Après des mois, sinon des années d'évolution sans provoquer le moindre symptôme, certains cancers causent très rapidement des métastases osseuses. Mais on a pu déterminer quels étaient ces cancers «agressifs». Comment savoir  qu'un homme comme l'ancien président français François Mitterrand vivra 14 ans avec une tumeur maligne alors que son voisin ne survivra pas 2 ans? Récemment, deux patients montréalais du Dr Saad, âgés de 40 à 50 ans, ont été emportés par la maladie en 12 mois.

En sachant quel type de cancer risque d'être mortel, le médecin pourra procéder à une chirurgie qui sauvera des vies. Actuellement, le seul dépistage consiste en un toucher rectal annuel, accompagné d'un test sanguin appelé Antigène prostatique spécifique (APS). Quand un cancer est diagnostiqué, on cherche d'abord à en ralentir la progression grâce à un traitement aux hormones. «Depuis plusieurs années, on sait qu'il existe un lien entre la testostérone et le cancer. Comme si l'hormone nourrissait le cancer. En stoppant la production de testostérone, on annule son évolution. Mais cela ne dure qu'un temps. Après un an et demi ou deux ans, le taux d'APS remonte.»

Nouvelles connaissances

L'an dernier, le médecin et un étudiant au doctorat, Laurent Lessard, ont publié un article dans le British Journal of Urology qui pourrait faire avancer d'un grand pas les connaissances dans le domaine. Les chercheurs ont démontré qu'un facteur de transcription bien localisé dans les cellules cancéreuses serait un excellent marqueur. Le NF-kB, de son petit nom, pourrait permettre de repérer les patients à risque de développer des métastases et ainsi de procéder, éventuellement, à une intervention précoce.

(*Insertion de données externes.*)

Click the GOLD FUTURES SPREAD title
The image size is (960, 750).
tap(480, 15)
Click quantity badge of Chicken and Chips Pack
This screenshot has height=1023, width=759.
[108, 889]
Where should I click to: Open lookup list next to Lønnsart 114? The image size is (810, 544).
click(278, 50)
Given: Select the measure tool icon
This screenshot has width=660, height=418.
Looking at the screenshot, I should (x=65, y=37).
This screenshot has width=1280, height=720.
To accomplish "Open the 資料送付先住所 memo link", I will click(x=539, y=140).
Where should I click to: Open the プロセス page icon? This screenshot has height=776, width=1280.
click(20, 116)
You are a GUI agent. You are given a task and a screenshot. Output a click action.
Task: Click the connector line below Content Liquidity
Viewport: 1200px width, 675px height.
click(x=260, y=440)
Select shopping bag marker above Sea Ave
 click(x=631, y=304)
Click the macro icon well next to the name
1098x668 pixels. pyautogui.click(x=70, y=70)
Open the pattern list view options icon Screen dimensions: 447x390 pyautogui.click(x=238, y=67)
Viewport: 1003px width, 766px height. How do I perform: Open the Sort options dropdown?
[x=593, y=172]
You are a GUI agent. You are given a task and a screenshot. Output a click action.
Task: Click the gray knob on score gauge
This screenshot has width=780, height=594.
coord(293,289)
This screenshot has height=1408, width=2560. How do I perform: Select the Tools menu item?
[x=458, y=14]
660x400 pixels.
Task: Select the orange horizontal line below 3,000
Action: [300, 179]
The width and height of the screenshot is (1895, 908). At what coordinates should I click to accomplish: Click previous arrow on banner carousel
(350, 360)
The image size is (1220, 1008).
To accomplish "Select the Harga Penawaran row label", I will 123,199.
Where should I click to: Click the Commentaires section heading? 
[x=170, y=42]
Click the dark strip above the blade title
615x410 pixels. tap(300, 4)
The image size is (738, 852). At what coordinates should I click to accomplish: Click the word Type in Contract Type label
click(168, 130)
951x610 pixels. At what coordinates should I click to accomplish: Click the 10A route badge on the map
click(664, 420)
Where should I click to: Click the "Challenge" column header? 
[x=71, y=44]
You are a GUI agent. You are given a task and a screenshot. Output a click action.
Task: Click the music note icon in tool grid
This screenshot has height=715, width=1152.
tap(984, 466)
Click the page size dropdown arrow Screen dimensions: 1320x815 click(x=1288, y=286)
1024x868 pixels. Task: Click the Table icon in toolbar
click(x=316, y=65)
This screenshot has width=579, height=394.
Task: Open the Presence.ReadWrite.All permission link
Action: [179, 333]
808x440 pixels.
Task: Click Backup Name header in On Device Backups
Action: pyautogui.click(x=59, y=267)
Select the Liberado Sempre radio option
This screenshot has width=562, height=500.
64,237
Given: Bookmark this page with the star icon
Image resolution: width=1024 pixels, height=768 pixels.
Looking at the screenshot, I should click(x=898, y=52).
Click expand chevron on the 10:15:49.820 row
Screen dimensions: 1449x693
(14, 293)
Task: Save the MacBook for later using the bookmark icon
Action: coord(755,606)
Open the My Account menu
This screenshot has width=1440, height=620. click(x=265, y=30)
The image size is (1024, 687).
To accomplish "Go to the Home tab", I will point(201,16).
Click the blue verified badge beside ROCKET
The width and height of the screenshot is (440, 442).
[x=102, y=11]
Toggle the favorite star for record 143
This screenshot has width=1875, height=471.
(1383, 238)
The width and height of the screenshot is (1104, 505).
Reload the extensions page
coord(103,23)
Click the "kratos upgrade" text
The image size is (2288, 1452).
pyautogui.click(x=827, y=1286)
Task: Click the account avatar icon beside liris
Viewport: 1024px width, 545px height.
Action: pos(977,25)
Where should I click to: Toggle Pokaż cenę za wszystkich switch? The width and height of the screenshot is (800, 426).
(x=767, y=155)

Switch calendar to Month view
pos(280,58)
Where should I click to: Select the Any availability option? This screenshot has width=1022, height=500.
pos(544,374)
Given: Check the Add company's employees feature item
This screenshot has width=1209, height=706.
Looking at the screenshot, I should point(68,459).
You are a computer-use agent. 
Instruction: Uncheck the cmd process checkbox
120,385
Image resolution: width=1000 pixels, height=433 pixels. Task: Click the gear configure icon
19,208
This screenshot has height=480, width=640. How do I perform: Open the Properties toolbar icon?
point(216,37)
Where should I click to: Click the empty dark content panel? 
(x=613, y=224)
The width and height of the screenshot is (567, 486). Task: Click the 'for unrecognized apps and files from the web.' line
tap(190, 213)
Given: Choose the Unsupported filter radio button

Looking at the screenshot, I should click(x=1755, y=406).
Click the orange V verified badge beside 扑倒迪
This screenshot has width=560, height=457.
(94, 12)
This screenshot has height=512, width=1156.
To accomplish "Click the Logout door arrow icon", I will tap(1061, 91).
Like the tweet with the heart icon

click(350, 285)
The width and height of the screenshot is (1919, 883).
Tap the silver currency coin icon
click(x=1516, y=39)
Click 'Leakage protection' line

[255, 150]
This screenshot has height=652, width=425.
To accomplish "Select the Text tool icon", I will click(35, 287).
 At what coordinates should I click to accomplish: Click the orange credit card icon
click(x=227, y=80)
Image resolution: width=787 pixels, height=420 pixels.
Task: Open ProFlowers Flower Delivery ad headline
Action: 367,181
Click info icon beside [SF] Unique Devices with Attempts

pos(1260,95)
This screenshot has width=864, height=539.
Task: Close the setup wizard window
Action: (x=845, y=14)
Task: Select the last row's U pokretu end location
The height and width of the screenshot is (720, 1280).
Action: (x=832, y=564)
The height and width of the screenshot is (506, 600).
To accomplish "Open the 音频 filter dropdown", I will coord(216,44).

D'autres travaux du Dr Saad, effectués en collaboration avec le laboratoire d'Anne-Marie Mes-Masson, du CHUM, cherchent à favoriser une meilleure compréhension des éléments moléculaires, immunitaires et génétiques de la maladie. Ils sont aussi menés afin de permettre la mise au point de nouvelles thérapies pour lutter contre la forme de cancer qui s'avère réfractaire aux traitements hormonaux.

Une étude internationale auprès de 1000 sujets, à laquelle le Dr Saad a participé, a révélé un taux de survie de 24 % supérieur après l'administration du taxotère, un médicament plus efficace que celui qui est couramment employé dans les hôpitaux. Pour des patients dont l'espérance de vie est très réduite, c'est une amélioration significative.

Au CHUM, le Dr Saad travaille quotidiennement avec des familles qui vivent des drames liés au cancer de la prostate. Mais en partageant son temps entre la clinique, la recherche et l'enseignement, il est bien placé pour voir l'avenir avec un certain optimisme. «En tout cas, dit-il, on voit une lumière au bout du tunnel.»